Another famous artist in this field is John William Bailey (active 1860-1910). It would appear that Bailey also worked in Essex’s studio from about 1864, however by the mid 1890’s,
the quality of Bailey’s work seems to have deteriorated both in preparation and execution.

from a selection at Maison Dog
Reverse Intaglios
For many centuries, dogs, as well as horses, birds and other images have been portrayed in art.  And for the last hundred years, these subjects have been immortalized on enamels as well as on crystals through a process called “reverse intaglio”. 
            This technique is said to have begun in Europe, and the crystal process has been attributed to a Belgian artist named Emile Marius Pradier.  Some of Pradier’s early pieces were signed, which makes them particularly appealing.  Such was the beginning of a treasured art form which evolved into incredible works of art in miniature. 
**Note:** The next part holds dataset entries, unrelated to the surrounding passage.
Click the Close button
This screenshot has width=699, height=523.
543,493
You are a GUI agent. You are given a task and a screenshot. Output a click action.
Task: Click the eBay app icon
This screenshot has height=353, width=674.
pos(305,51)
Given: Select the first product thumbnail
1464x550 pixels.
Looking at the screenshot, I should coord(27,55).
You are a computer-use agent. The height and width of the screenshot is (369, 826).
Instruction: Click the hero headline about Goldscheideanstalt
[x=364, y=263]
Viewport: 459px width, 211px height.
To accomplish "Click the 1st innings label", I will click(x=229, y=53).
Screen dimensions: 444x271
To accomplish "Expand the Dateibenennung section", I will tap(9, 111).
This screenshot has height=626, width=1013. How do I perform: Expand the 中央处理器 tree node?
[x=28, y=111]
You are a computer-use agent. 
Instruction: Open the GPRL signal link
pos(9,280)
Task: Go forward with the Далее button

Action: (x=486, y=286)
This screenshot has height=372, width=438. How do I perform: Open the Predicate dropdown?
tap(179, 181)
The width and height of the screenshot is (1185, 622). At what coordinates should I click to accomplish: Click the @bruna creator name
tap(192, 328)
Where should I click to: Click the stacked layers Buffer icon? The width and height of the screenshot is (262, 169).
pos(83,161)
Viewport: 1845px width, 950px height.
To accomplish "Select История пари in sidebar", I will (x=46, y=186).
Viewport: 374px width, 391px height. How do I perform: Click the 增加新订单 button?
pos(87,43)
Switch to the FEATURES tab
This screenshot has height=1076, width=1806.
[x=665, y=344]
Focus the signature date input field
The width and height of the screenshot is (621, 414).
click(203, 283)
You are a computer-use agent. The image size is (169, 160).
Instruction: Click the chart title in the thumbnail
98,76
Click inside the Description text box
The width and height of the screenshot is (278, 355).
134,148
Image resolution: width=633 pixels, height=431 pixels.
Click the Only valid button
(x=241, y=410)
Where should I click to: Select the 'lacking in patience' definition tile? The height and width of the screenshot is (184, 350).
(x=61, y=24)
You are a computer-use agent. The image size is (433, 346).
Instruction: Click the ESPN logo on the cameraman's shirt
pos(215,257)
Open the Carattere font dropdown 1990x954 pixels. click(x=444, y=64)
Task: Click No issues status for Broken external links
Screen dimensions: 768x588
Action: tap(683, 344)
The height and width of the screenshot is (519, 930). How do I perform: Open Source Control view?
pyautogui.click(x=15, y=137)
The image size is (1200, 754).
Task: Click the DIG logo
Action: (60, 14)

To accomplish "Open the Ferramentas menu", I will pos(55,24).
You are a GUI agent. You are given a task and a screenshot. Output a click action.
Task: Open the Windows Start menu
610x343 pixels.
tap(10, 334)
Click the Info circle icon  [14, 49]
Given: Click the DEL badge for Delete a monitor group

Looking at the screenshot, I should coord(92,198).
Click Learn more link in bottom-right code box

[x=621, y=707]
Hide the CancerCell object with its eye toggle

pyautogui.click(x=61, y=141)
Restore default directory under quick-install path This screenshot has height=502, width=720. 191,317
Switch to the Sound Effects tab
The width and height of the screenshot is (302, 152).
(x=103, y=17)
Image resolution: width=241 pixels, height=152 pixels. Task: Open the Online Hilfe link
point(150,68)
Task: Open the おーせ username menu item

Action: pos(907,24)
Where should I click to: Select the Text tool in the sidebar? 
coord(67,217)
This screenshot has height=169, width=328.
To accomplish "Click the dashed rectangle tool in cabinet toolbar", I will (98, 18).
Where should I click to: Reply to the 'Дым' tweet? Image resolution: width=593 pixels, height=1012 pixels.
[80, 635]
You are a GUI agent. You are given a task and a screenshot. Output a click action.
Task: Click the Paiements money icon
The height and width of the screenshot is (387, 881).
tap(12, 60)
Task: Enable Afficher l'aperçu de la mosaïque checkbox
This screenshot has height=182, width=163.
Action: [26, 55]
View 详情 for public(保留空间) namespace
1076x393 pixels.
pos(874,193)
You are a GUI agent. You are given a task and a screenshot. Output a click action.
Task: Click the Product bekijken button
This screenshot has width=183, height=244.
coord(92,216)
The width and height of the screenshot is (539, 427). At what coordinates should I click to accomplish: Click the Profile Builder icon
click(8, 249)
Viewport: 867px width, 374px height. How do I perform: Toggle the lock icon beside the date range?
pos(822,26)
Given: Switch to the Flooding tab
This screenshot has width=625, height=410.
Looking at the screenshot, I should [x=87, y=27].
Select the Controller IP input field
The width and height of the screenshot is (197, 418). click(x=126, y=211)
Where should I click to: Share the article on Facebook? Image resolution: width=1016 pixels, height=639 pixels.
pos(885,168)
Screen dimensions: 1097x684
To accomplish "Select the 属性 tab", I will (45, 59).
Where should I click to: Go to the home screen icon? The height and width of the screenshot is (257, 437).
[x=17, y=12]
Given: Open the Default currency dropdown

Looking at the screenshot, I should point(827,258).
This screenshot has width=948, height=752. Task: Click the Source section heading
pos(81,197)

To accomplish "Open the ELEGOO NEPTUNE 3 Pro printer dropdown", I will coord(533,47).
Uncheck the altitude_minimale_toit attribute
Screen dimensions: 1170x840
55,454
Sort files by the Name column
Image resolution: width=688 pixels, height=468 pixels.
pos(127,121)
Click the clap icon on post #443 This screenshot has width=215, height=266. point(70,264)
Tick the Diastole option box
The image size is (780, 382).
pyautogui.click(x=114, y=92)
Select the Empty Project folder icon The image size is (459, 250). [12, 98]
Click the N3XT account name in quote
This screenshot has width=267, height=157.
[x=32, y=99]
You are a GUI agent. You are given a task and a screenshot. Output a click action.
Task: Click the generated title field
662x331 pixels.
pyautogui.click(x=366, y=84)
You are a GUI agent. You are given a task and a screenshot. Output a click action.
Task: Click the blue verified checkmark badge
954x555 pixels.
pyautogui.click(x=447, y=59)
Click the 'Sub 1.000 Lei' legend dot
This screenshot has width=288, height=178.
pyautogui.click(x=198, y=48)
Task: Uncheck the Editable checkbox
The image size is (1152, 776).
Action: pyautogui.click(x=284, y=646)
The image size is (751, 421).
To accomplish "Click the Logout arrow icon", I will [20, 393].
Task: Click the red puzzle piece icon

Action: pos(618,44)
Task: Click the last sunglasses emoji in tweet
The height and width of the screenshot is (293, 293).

            Around 1860, Thomas Cooke began making crystals for Lambeth and Company in England.  The crystals gained immediate favor, and as their popularity increased, Cooke trained a student to assist him.  This student - Thomas Bean - later trained his own son and subsequently his grandson in the crystal making process. 
            Crystal carving and painting has always been a family enterprise and is one of the few art forms of modern times to develop in secrecy, being passed on from one generation to the next.  Yet today, with very few artisans possessing either the knowledge or the ability to produce crystals, the process of reverse intaglio is considered to be one of the highest art forms. The popularity of these “little beauties” soared as the twentieth century began and they remained quite fashionable until the early 1930’s.
Not all carved crystals are created equally though.  There are cheap imitations of the technique produced at times.  The best way to distinguish a fine crystal is to view it with a jewelers loupe or other ten power magnifier - especially from the side.  One the very good crystals, you will notice the depth of the carving and the phenomenal detail - and you may also see that the crystal has slight chips which have appeared over time.  If the crystal is in its original mounting, the age can be assessed from the background - the earliest were done on gold foil.  As the art form developed, the backgrounds used differed.  The foil was replaced by etched mother of pearl, and this was succeeded by plain mother of pearl. 
            At one time, crystals were wrongfully attributed to William Essex, an artist well known  for his miniature enamel work.  Although he had no connection to the reverse intaglio process, many people commonly refer to Essex crystals even today.  As alluded to earlier, there are only a handful of current artists who are considered to be masters of the craft. 
            The precise physical process of the reverse carved intaglio crystal is a long and tedious one.  Rock crystal mined in Brazil and Madagascar is cut with diamond saws and then ground to the perfect cabochon.  This procedure could take as many as twenty different grades of polish, and the entire process is done by hand.  Once the stone is shaped, the design is drawn on the reverse side of the crystal with water color.  The image is then etched into the piece of stone with a scribe pencil. 
            The engraving begins with handmade soft steel tools.  As many as 250 of these tools may be used to execute this process.  The crystal is carved with a paste made from a combination of oil and diamond dust.  When the image has been completed to the artist’s satisfaction, he begins painting the crystal.  Just as in the carving phase, the painting is done in reverse.  Sometimes the brushes that are used have only a single hair. 
            The quality of a fine estate crystal far outweighs the setting.  However, the early Victorian mountings are generally as much a work of art as the crystal itself.  These mountings are usually of 18kt. or 22kt. gold, and totally hand crafted.  Estate pieces can range in price anywhere from $300.00 to $30,000 for a spectacular example.  Naturally, the rarity, the size and the quality of the art, as well as the setting and the age of these little beauties must be taken into account when determining the price. We hope this small bit of information can introduce a whole new dimension to the collector and make you want to add a “little beauty” to your life.